Improving Plant Performance
by Roger A.P. Fielding, BENCHMARKS
Improving the performance of an extrusion press installation must start with measurement and understanding of the issues. The Recovery Billet—Figure 1—illustrates the factors affecting the overall recovery of aluminum between the supply of log or billet to the extrusion press installation and the delivery of good extrusions to the aging oven.
The size of the extrusion butt—which is sheared off at the end of each extrusion cycle—ensures that no “back-end defect” enters the extrusion. The size of the butt is controlled by the quality of the billet, the extrusion alloy, the diameter of the billet in relation to the bore of the liner, the control of the billet “upset,” and the removal of air from the container during and after upset.(1)
The quality of billet is measured by its conformance to the specified composition limits (and particularly the level of hydrogen gas), the thickness of the shell zone, the level of inverse segregation, and the surface finish of the billet. In general terms, the higher the level of alloying elements (or the “harder” the alloy), the larger the butt. To minimize air entrapment—and at the same time maximize billet weight—the diameter of the billet should be close to the diameter of the bore of the liner. Upset must be controlled to minimize air entrapment; with proper control, a “burp cycle” is usually unnecessary.
All of the items listed in Figure 1 contribute to “Extrusion Scrap.” They can be minimized by using best practices, and by the configuration of the extrusion press, its handling system, the stretcher, and the finish-cut saw.
Best practices recognize that the first and last billet in each production lot should be different sizes from the second and subsequent billets, since this allows for filling the die at the start of production and minimizes scrap at the end of each lot. Similarly, the use of best practices can minimize the back end and the transverse and longitudinal weld scrap.

• EXERCISES:
- A) Answer these questions about the extrusion press article:
(i) What is sheared off at the end of each extrusion cycle?
(ii) The billet's diameter should be close to the diameter of what?
(iii) Which billets in each production lot should be a different size from the second and subsequent billets?
- B) Write a continuation of the extrusion press article that starts after its last sentence.

• PROVIDED MATERIAL:
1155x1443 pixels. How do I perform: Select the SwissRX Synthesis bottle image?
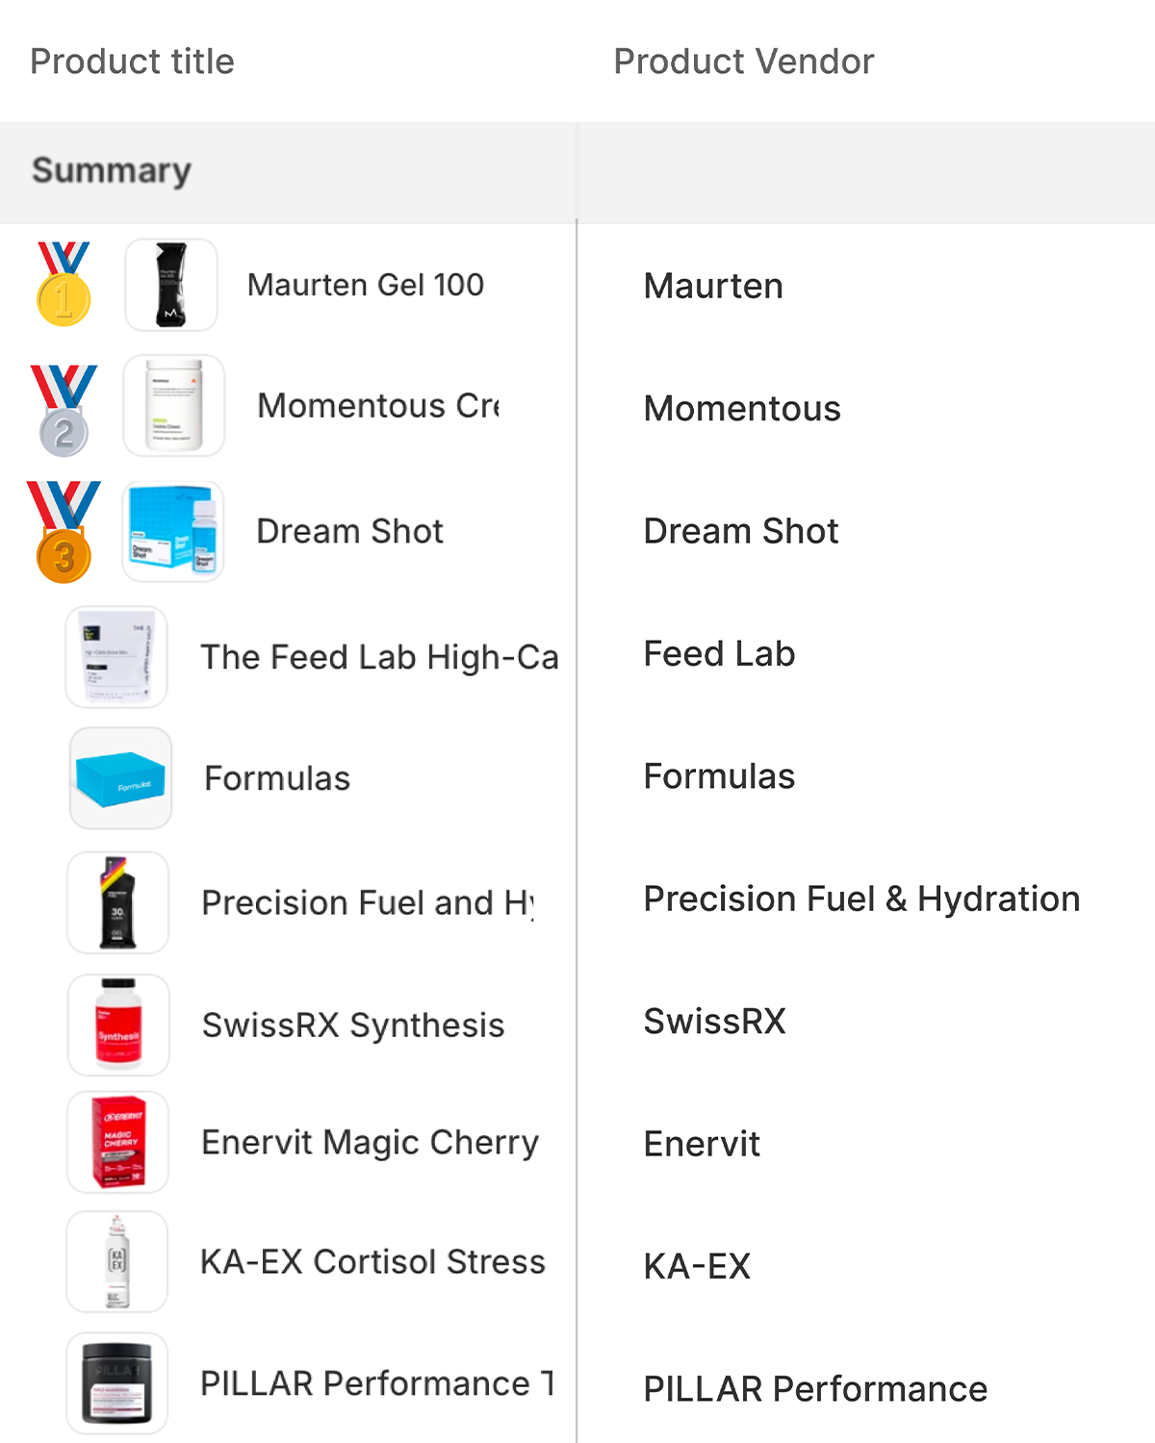coord(118,1025)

• THE RESULTS:
- A)
(i) The extrusion butt.
(ii) The bore of the liner.
(iii) The first and last billet.

- B)
However, the “shape scrap”—recorded as bow, twist, and wave—is usually a function of the extrusion die and specifically the control of the mechanical and thermal alignment of the extrusion press and container, the billet and the die.
The proper configuration and operation of the press run-out table, the puller(s), the quenching systems, the handling system which moves extrusions into and out of the stretcher, and the finish cut saw have a major impact on minimizing scrap.
Improving Press Performance
While the performance of a given extrusion press installation can usually be quickly improved by improving the recovery of good extrusions from billet, the ultimate performance of the press can only be achieved by controlling every second of available time—where available time is taken to be 7 x 24 hours in each and every week.
Rigorous measurement is (again) the only way to understand where time is lost in the production system.
The “Dead Cycle” (see figure 2) is established by the mechanical design of the extrusion press. Any time lost over and above the original manufacturer’s timing is referred to as “Waste Time,” as is other time lost—waiting for the billet, lubricating the die, or, more commonly, operating the press manually instead of using the automatic-repeat-cycle control.
In an extrusion press equipped with double die-slide, much of the “Die Change” time occurs within the dead cycle, and the only lost time is that taken to lead out the front end of the extrusion.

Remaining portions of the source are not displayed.